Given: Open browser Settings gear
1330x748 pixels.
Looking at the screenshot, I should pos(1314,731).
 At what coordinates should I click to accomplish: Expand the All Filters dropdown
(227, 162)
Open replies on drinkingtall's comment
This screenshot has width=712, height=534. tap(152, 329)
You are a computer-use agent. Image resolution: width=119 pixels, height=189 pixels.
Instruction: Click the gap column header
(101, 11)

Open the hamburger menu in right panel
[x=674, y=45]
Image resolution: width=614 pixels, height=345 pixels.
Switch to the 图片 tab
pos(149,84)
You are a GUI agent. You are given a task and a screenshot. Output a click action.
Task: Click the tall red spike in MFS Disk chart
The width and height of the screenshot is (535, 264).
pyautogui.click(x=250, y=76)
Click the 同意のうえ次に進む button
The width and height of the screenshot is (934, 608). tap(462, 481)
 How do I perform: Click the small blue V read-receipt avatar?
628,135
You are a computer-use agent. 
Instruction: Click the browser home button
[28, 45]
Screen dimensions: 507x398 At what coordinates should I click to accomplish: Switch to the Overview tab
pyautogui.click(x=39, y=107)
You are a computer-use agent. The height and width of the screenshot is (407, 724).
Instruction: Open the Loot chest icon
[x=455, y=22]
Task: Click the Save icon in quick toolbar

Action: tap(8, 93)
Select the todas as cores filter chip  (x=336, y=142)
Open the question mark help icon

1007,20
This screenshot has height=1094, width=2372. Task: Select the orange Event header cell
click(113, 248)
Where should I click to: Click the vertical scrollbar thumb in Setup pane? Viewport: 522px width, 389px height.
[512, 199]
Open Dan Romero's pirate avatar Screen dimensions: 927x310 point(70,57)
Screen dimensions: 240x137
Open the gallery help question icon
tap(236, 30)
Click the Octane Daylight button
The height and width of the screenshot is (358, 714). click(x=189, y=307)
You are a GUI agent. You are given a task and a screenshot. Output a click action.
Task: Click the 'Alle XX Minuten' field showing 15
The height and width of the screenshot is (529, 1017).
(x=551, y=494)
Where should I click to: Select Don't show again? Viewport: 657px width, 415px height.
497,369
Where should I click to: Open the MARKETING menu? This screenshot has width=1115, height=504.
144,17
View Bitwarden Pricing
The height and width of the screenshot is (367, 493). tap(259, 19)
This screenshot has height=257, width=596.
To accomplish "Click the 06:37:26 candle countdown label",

#### REQUIRED TASK
Pull out each line of the listing above that contains the word "Select". Case counts.

#### REPLY
Select the todas as cores filter chip  (x=336, y=142)
This screenshot has height=1094, width=2372. Task: Select the orange Event header cell
Where should I click to: Select Don't show again? Viewport: 657px width, 415px height.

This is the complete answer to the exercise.